What’s in a gun? If
you’re Bill O’Grady from Midtown South, it’s a chance
to reconnect with a grandfather who was wearing NYPD blue before there
was a first Yankee Stadium, let alone a refurbished Yankee Stadium
or a Yankee Stadium II. It’s also a symbol of what persistence
can reap if you have a little luck and the right help from the PBA. As
Sgt. O’Grady tells it, he was initially drawn to the Colt .38
after an aunt gave him a mounted nightstick and other objects used
by his grandfather, Patrolman John J. Dwyer (shield #1406), on the
job for 31 years between 1920 and 1951. Though other items even included
Dwyer’s memo books, they did not include the gun he used at Brooklyn
South’s 78 Pct. and then for some 20 years doing mounted patrol.
“All
I knew was that he had sold the gun back to somebody in the department
in the 1970s because he didn’t feel he could keep it secure at
home in his retirement,” O’Grady says, explaining what would
turn out to be a 10-year quest. “He wanted the gun to go back
where it belonged. But he never told anybody who he gave it to, at
least that they remembered. The whole thing began nagging at me, especially
since everyone seemed to agree that the gun was back in the department.
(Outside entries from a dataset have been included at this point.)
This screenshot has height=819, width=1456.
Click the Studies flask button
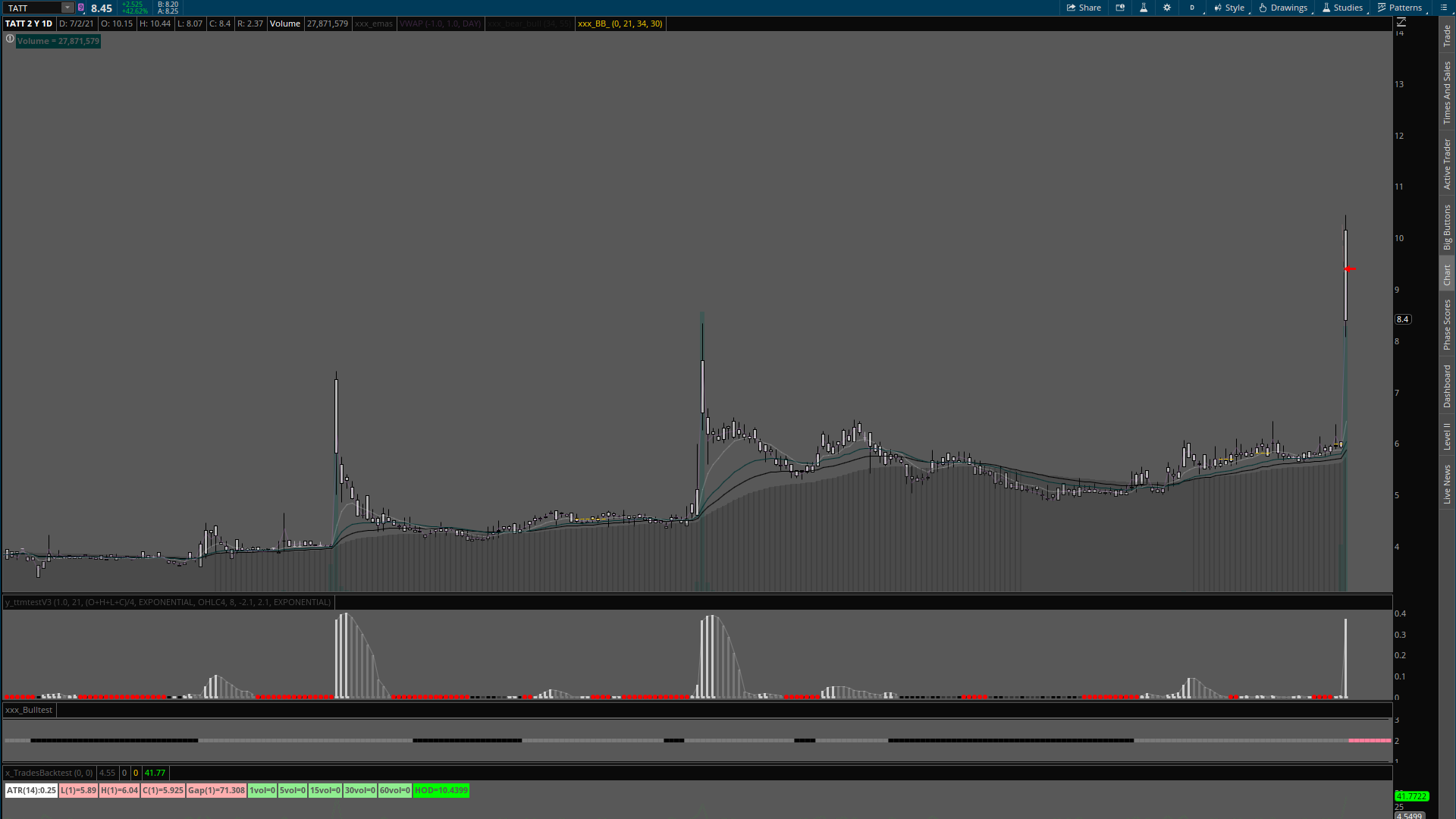1342,8
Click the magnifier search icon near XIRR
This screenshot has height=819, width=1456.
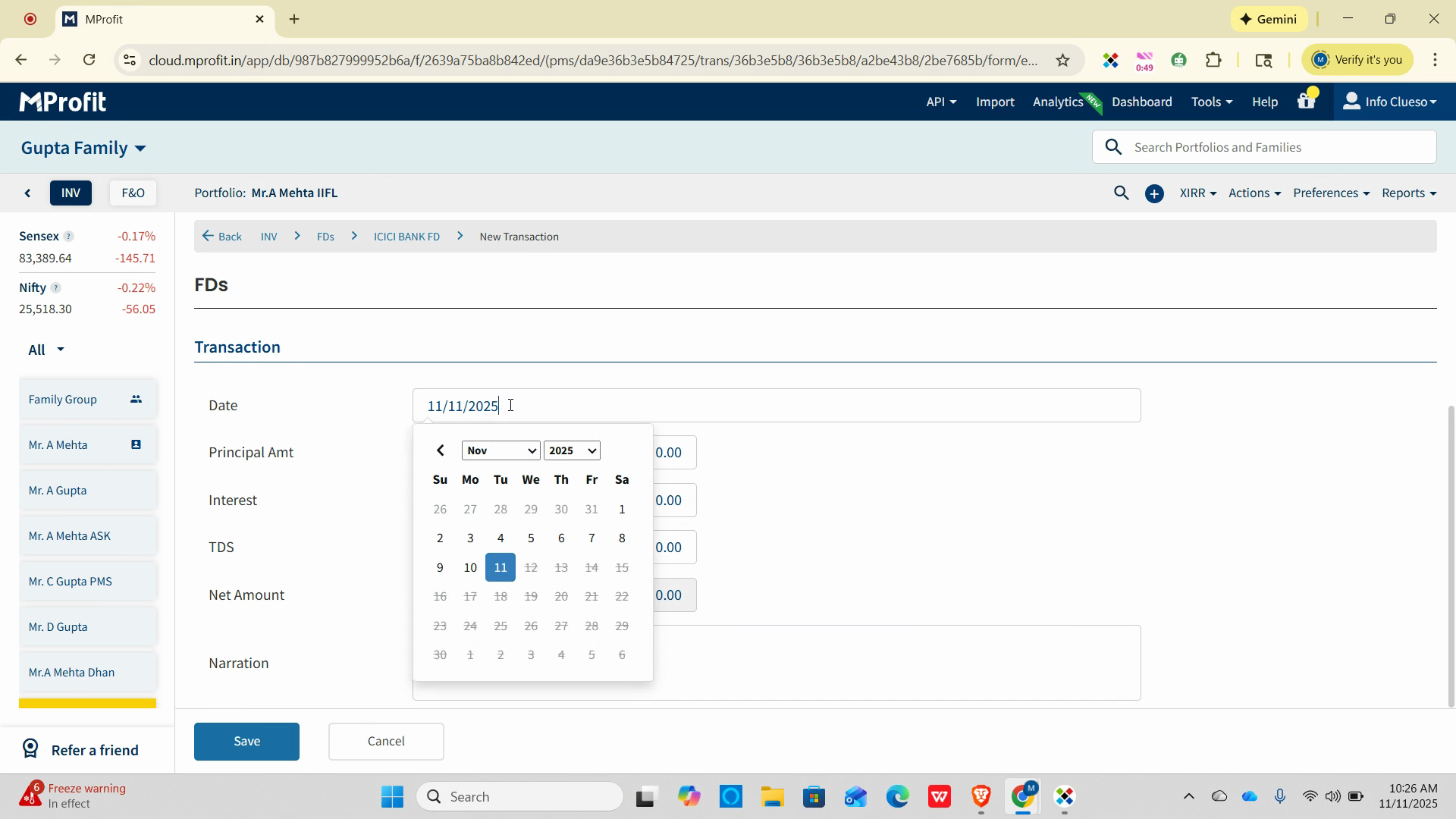[1121, 193]
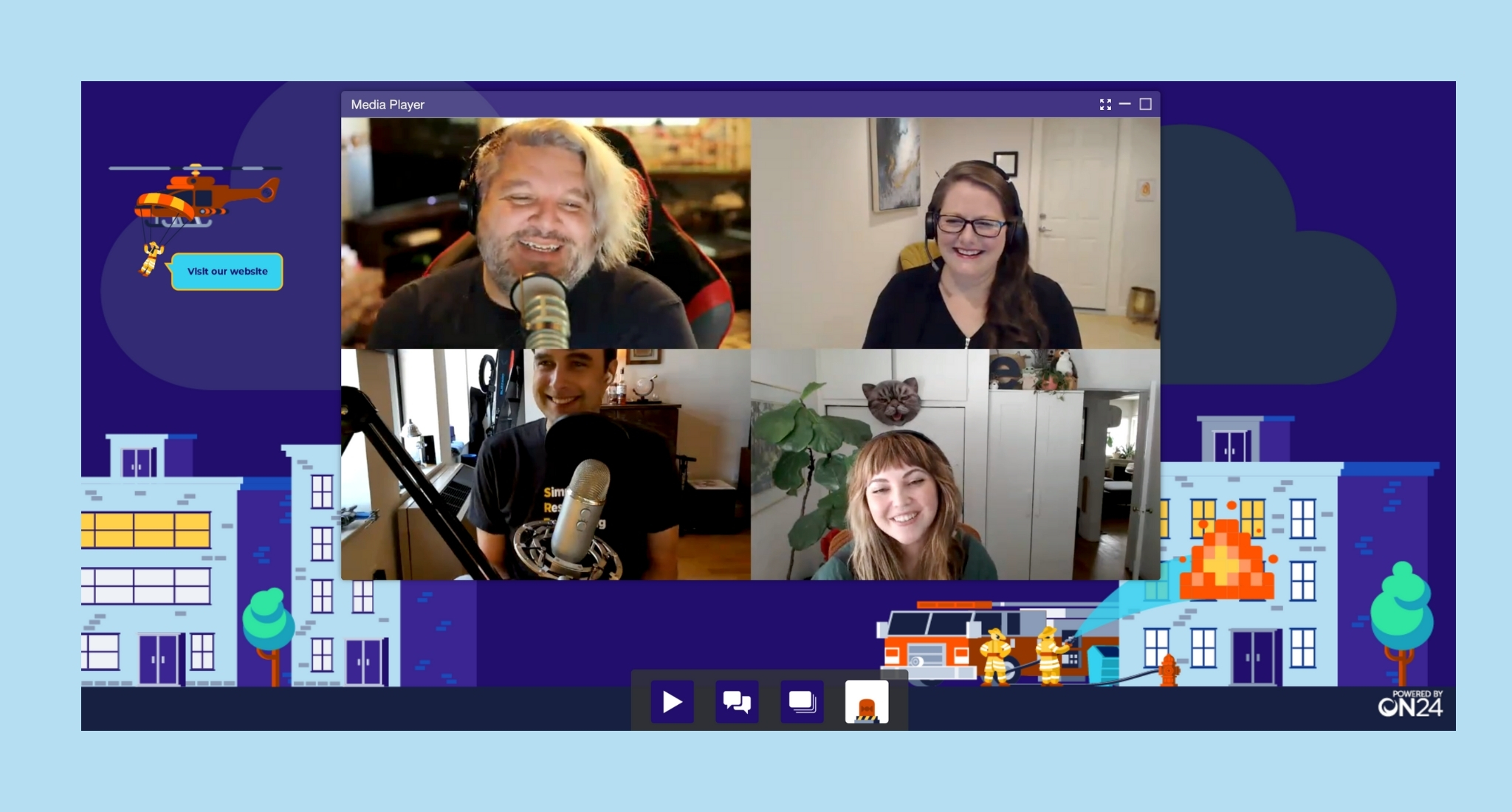
Task: Minimize the Media Player window
Action: pyautogui.click(x=1125, y=105)
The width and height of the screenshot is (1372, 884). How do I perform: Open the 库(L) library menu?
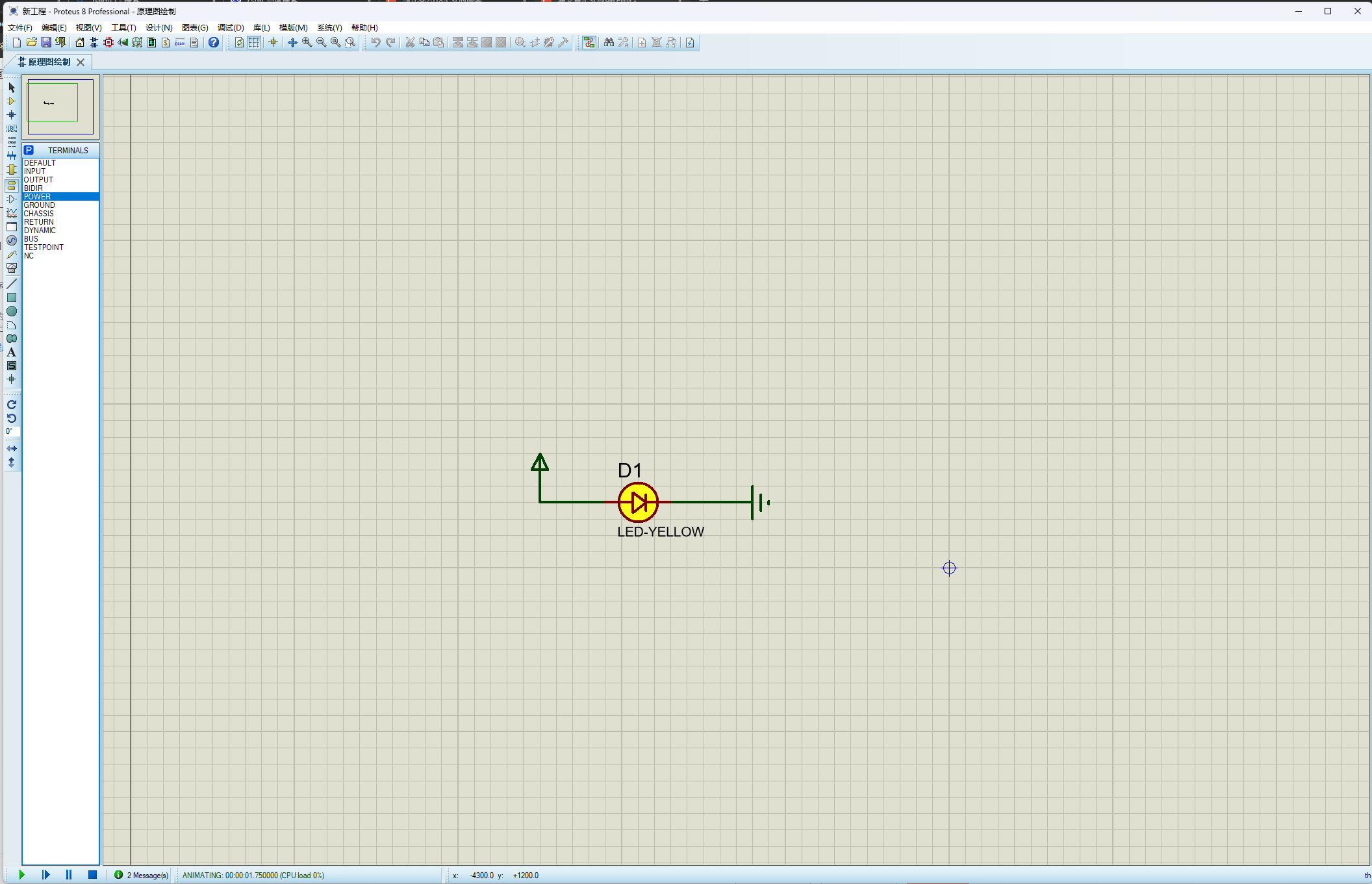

I kept telling myself I was only one phone call away from tracking
it down.” |
Since O’Grady began
his hunt in the late 1990s, he has usually found himself dealing with
librarians, range officials and other police archivists who reminded
him of the drawbacks of computerization — as in, if it’s
not on a screen, it’s not to be seen. Without even a pistol license
application to go on, he was tempted more than once to question his
own optimism about eventually getting his hands on the elusive firearm. The
break came somewhat grimly, when O’Grady’s aunt had a fatal
stroke and he was left to go through her papers. In the middle of her
other possessions was the pistol license application with the revolver’s
serial number on it. As it turned out, Dwyer had brought his weapon
around to the 72 Pct. on his 80th birthday, believing that was as good
a time as any to remove it from his home. The patrolman who bought
it for $50 then immediately turned it over to his partner, Stephen
J. DeMuro, for registration. As far as anyone knew, DeMuro still had
the gun.
With
DeMuro also off in retirement for more than 20 years, O’Grady still
had some searching to do, but that was greatly alleviated when PBA Lower
Manhattan & Richmond Trustee George Winkler turned out to have once
worked with DeMuro’s son. Before he knew it, O’Grady was
talking to the younger DeMuro on Staten Island and looking at the gun
he had been hunting for a decade. “There was a lot to be choked
up about that day,” he says. “First of all, there was DeMuro’s
refusal to take any money for it. He kept saying it was going back where
it belonged. As long as I did all the paperwork covering transfer of
ownership, it was mine. But more than that, of course, was that I was
holding something that belonged to my grandfather. He was the one who
inspired me to be a cop. If that gun represents anything, it’s
a continuity of people doing a job they believe in.”